» **Supplied data**
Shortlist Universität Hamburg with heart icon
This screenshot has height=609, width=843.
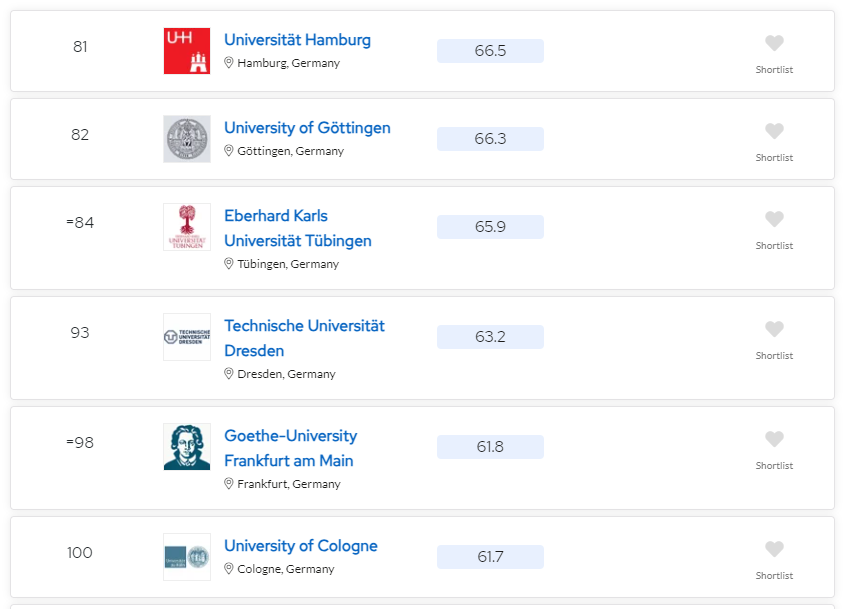774,43

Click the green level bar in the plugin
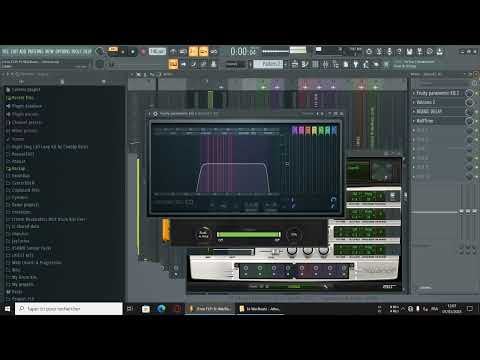pos(249,235)
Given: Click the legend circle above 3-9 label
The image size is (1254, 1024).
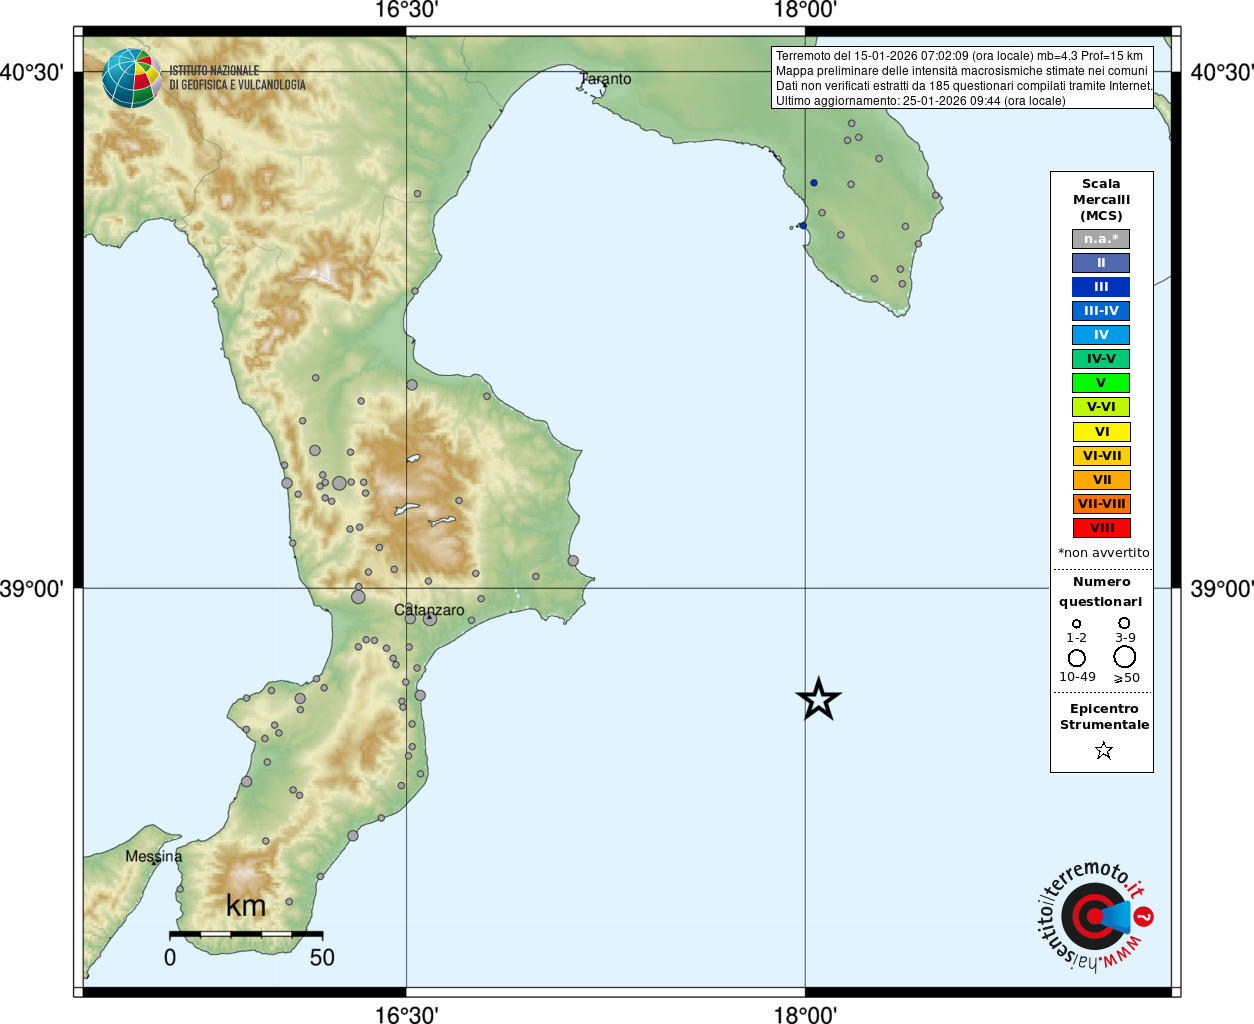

» **Work order**
With pictures excluded, restate word for word the lines from the one that contains "Click the green level bar in the plugin" through the end of the material, inclusive, and nothing more.

» **Answer**
Click the green level bar in the plugin
pos(249,235)
Given: Click the legend circle above 3-9 label
The image size is (1254, 1024).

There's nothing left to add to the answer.